## WHAT THIS TASK INVOLVES
Take the lines below beginning at the line that has "The width and" and stopping after the line that has "You are a GUI", and print them exactly as they are, with no other lines.

## MATERIAL FOR THIS EXERCISE
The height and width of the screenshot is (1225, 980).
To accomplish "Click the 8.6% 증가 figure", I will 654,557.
==
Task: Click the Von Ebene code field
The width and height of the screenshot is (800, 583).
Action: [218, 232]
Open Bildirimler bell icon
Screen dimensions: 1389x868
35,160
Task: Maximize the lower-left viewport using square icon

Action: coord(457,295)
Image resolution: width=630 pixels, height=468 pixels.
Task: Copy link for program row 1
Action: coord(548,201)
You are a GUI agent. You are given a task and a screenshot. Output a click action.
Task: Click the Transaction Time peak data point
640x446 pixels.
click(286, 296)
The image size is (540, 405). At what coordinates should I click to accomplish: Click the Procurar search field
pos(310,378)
==
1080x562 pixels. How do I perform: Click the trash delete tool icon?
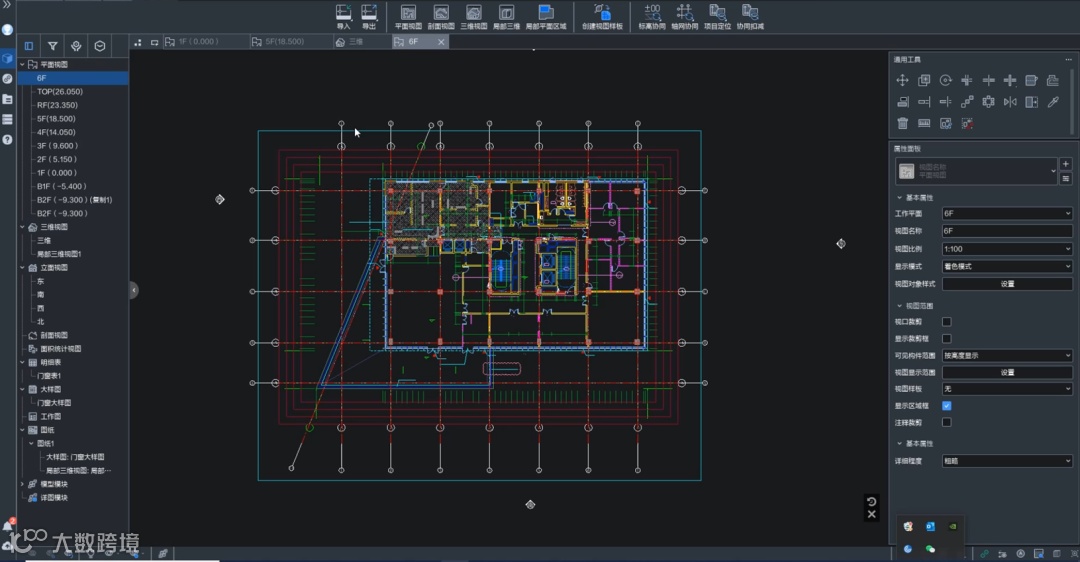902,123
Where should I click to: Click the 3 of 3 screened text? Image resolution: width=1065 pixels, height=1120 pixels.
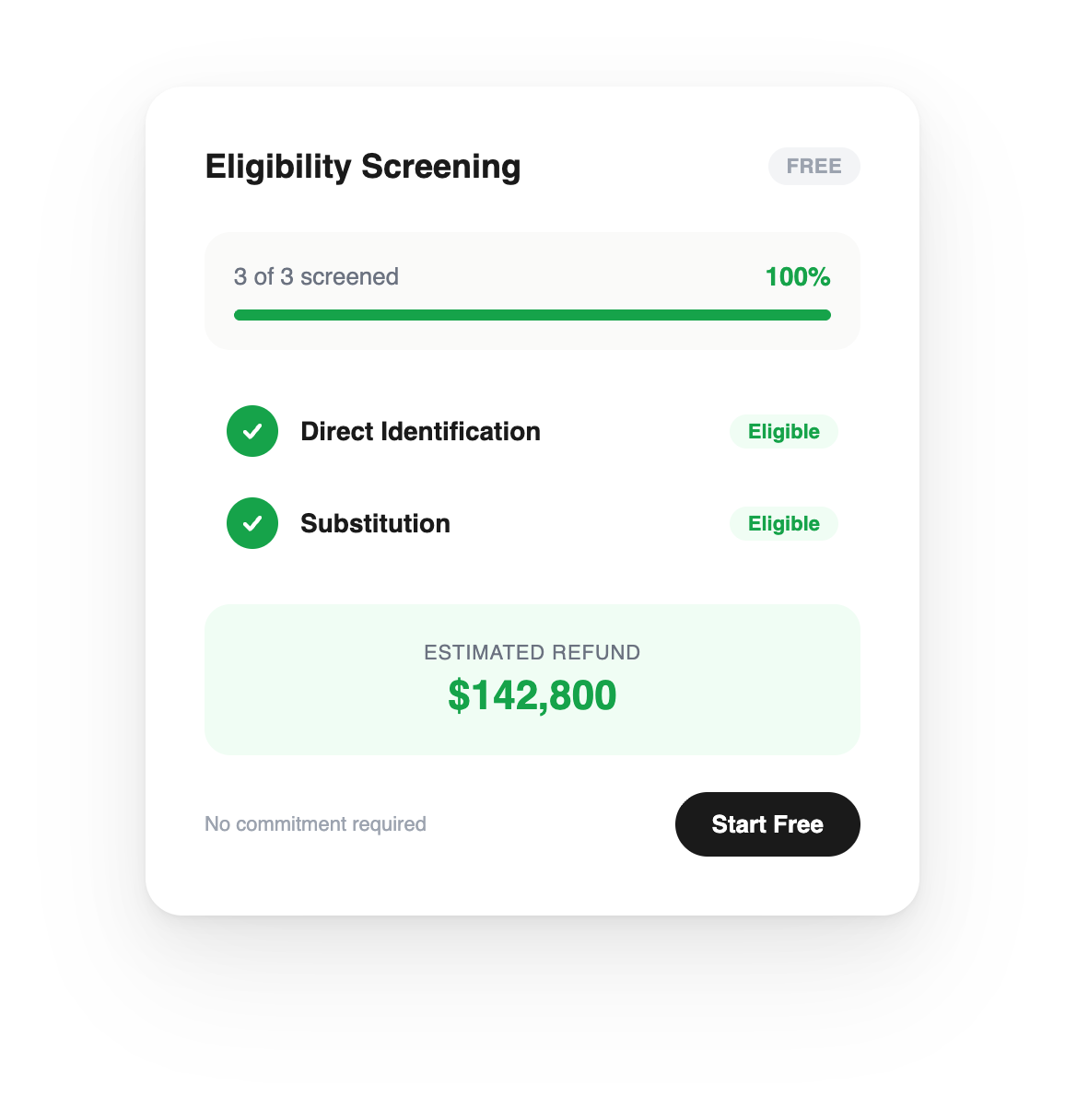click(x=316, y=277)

## TASK SOLUTION
The width and height of the screenshot is (800, 583).
Action: [218, 232]
Open Bildirimler bell icon
Screen dimensions: 1389x868
35,160
Task: Maximize the lower-left viewport using square icon

Action: coord(457,295)
Image resolution: width=630 pixels, height=468 pixels.
Task: Copy link for program row 1
Action: coord(548,201)
You are a GUI agent. You are given a task and a screenshot. Output a click action.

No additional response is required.